Indoor plants not only add beauty and life to our living spaces but also play a vital role in improving air quality. Just like outdoor plants, indoor plants need proper care, and one of the most crucial aspects of plant care is watering. But have you ever wondered what type of water is best for your indoor plants? Let’s delve into the details.

watering plant
Simona Takareviciute

The natural hydration of plants

In their natural habitat, plants rely on rain showers and morning dew to quench their thirst and absorb essential nutrients. These natural sources provide them with a balanced mix of minerals and other elements necessary for their growth. However, when it comes to indoor plants, relying on rainwater isn’t always feasible. So, what’s the next best thing?

Options for watering indoor plants

1. Rainwater:

Free and packed with essential trace elements, rainwater is undoubtedly the best option for plants. If you have a garden or terrace, consider installing a rainwater harvesting system or simply placing containers to collect rainwater. However, for those living in apartments, collecting rainwater might be a challenge.

2. Tap water:

A readily available option, tap water can be a good alternative for watering plants, but with a few caveats. Some plants, especially those that prefer acidic environments (like many ferns and carnivorous plants), might not thrive with regular tap water due to its often high calcium and chlorine content. While tap water does provide essential nutrients like calcium, magnesium, and phosphorus, the excess minerals can hinder plant growth, especially in sensitive species.

3. Bottled mineral water:

While it might seem like a luxurious choice, bottled mineral water is not always the best for plants. Its high mineral content can be detrimental to plants if used regularly. Over time, these excess minerals can accumulate in the soil, affecting plant growth and health.

4. Spring water:

A more suitable alternative to mineral water, spring water is free from chemicals and preservatives and has a lower mineral content. It closely mimics the natural water sources that plants are accustomed to and can be a good substitute for rainwater.

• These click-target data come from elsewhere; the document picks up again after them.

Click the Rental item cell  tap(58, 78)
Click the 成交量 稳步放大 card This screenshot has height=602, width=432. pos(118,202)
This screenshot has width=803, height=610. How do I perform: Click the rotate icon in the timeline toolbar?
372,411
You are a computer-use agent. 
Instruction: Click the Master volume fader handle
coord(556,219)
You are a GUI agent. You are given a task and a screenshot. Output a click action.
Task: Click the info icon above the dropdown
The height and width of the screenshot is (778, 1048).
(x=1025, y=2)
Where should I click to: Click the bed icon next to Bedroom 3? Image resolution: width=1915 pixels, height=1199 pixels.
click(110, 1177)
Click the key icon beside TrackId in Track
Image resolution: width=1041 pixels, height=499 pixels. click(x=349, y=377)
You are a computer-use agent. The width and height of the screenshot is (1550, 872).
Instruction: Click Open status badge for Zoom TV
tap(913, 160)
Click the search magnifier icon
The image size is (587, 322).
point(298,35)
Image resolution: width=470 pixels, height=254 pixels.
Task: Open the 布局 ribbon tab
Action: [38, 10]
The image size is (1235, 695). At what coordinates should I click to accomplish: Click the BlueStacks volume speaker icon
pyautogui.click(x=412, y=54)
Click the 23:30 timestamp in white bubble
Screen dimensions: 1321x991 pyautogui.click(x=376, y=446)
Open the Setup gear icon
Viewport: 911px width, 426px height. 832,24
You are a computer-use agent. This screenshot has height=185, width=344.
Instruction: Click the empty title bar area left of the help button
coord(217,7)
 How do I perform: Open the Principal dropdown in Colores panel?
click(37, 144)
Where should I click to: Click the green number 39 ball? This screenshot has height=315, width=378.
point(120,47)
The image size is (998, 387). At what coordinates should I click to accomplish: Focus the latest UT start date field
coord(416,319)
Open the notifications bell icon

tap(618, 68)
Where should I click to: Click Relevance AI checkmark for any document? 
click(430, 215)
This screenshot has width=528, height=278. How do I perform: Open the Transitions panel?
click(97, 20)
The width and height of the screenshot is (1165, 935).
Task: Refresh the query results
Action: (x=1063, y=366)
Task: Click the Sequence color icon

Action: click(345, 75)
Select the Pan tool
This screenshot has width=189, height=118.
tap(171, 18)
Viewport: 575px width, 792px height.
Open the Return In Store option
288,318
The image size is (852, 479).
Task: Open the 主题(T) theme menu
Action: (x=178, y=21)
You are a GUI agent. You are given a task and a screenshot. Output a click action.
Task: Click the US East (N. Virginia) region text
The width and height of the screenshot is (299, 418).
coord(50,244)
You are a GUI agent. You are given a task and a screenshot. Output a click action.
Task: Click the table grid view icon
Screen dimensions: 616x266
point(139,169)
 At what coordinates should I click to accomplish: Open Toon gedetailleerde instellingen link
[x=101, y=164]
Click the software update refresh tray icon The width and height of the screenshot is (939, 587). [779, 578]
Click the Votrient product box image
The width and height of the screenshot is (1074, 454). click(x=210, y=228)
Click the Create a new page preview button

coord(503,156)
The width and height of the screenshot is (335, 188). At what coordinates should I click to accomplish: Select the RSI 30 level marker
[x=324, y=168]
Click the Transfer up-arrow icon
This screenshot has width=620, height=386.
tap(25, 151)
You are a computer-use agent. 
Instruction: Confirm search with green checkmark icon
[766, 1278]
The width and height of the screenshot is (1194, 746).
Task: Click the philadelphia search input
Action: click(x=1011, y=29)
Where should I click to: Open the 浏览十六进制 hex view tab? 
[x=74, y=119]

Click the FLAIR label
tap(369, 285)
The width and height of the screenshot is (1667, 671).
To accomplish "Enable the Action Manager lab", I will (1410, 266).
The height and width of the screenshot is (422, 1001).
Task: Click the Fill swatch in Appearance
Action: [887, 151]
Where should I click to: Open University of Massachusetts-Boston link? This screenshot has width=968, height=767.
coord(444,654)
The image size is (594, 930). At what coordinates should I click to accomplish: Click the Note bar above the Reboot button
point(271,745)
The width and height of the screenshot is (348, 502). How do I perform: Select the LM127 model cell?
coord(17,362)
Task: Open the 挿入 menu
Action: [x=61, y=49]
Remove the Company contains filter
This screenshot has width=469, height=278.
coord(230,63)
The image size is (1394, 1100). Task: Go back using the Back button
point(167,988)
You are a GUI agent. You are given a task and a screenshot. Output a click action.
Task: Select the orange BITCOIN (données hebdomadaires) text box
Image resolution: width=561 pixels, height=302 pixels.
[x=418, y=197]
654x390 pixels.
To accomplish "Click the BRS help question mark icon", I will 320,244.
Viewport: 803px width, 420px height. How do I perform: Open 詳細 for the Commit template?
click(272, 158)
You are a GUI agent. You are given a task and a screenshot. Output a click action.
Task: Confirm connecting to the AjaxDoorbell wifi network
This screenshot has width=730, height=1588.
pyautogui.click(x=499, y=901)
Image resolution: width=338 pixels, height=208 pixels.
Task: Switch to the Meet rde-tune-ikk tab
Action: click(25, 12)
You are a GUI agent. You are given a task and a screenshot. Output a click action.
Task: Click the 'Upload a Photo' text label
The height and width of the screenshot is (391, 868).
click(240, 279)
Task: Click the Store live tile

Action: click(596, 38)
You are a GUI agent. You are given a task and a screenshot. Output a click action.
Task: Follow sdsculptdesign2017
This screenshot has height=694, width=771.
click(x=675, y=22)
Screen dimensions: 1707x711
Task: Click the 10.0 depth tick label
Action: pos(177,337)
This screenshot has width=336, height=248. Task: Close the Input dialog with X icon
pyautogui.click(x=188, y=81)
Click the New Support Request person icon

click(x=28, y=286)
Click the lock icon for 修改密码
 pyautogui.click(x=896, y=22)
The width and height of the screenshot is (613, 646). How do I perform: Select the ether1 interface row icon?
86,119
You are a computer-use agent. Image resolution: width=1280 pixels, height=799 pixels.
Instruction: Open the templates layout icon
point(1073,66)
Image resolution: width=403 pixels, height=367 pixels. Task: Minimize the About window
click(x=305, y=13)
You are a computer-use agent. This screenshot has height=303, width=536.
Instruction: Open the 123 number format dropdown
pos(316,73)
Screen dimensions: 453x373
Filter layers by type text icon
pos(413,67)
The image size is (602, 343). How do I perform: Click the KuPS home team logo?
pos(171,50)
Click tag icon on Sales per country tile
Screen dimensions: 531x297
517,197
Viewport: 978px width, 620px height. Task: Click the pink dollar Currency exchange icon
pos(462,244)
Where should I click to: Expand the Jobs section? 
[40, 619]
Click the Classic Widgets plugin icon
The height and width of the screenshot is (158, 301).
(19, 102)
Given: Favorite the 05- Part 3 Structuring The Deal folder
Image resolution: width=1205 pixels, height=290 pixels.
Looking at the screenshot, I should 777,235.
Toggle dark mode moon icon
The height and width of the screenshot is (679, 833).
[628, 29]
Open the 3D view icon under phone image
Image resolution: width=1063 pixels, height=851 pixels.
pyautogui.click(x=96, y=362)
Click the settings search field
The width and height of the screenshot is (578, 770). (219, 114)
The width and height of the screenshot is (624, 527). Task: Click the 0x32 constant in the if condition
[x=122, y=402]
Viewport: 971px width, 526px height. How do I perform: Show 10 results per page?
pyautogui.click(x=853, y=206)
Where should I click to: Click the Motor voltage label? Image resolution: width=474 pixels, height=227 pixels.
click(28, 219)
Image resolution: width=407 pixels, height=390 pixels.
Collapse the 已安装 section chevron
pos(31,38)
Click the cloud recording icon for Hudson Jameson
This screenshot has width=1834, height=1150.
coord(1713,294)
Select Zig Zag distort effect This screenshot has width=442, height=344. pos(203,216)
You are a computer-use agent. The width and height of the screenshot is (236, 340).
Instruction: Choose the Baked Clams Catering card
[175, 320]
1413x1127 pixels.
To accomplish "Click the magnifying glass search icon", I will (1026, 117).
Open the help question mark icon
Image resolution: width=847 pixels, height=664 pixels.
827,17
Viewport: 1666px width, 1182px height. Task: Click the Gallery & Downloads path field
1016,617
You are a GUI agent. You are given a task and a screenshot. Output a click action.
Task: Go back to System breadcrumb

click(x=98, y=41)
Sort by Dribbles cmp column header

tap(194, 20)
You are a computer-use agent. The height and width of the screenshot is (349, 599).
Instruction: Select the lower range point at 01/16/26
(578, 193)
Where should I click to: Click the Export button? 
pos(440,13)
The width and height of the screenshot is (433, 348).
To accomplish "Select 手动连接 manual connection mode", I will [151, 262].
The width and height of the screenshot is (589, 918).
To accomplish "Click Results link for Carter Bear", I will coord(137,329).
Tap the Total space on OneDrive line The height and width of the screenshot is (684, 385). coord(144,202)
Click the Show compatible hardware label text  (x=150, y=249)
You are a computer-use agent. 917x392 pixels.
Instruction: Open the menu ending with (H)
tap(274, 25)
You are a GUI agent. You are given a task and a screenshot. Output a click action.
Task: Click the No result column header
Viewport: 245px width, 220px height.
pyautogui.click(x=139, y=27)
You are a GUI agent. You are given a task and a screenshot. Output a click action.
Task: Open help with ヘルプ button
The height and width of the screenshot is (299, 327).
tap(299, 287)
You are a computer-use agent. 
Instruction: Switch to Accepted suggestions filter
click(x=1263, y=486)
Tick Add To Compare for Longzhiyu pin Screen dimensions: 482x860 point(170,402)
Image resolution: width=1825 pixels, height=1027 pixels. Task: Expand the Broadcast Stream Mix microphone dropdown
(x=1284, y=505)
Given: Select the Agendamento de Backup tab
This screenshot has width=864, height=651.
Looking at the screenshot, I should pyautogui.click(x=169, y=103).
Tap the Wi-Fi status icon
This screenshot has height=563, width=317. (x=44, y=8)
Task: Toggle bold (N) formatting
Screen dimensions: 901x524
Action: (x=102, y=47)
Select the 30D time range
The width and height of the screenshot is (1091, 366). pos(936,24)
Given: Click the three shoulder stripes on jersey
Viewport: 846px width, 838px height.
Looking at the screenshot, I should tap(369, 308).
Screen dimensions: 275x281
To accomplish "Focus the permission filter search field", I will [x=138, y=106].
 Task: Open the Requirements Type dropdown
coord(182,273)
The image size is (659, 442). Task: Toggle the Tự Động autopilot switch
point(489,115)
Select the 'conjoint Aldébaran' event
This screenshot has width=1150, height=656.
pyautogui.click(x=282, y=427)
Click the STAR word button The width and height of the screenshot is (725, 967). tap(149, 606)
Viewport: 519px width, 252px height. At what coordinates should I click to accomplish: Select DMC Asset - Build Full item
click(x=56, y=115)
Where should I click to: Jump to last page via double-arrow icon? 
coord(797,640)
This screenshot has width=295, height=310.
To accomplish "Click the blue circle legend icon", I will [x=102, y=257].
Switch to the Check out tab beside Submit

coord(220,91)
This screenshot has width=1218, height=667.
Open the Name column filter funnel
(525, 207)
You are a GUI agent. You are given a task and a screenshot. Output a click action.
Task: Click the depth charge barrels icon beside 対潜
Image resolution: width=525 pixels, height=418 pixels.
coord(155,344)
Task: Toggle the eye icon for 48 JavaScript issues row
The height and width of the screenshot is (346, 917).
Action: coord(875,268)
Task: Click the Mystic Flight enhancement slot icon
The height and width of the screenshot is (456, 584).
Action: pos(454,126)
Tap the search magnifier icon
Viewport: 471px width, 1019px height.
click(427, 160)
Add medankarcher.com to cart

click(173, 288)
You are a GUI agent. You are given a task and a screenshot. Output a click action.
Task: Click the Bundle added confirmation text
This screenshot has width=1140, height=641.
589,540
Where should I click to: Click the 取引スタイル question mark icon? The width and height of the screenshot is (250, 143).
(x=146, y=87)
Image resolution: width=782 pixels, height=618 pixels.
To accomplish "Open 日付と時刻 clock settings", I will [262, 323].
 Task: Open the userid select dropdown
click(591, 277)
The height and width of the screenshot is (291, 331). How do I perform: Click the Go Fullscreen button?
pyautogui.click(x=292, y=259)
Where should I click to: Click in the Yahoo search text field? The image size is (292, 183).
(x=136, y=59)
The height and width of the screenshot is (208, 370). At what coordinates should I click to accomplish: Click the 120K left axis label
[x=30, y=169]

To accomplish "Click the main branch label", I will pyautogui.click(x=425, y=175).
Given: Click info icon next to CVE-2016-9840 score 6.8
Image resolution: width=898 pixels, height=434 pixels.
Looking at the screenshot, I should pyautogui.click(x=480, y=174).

5. Distilled or demineralized water:

Stripped of all minerals, distilled water merely hydrates the soil without providing any nutrients. While it might not be suitable for most plant varieties, certain species, like carnivorous plants that derive their nutrients from insects, can benefit from distilled water. Additionally, distilled water is perfect for misting plants, ensuring that no mineral residues are left on the leaves.


Watering is a fundamental aspect of plant care, and using the right type of water can make a significant difference in the health and growth of your indoor plants. While rainwater remains the gold standard, understanding the pros and cons of other water sources can help you make an informed decision. Remember, the key is to observe your plants and adjust your watering practices based on their needs. A well-hydrated plant is a happy plant!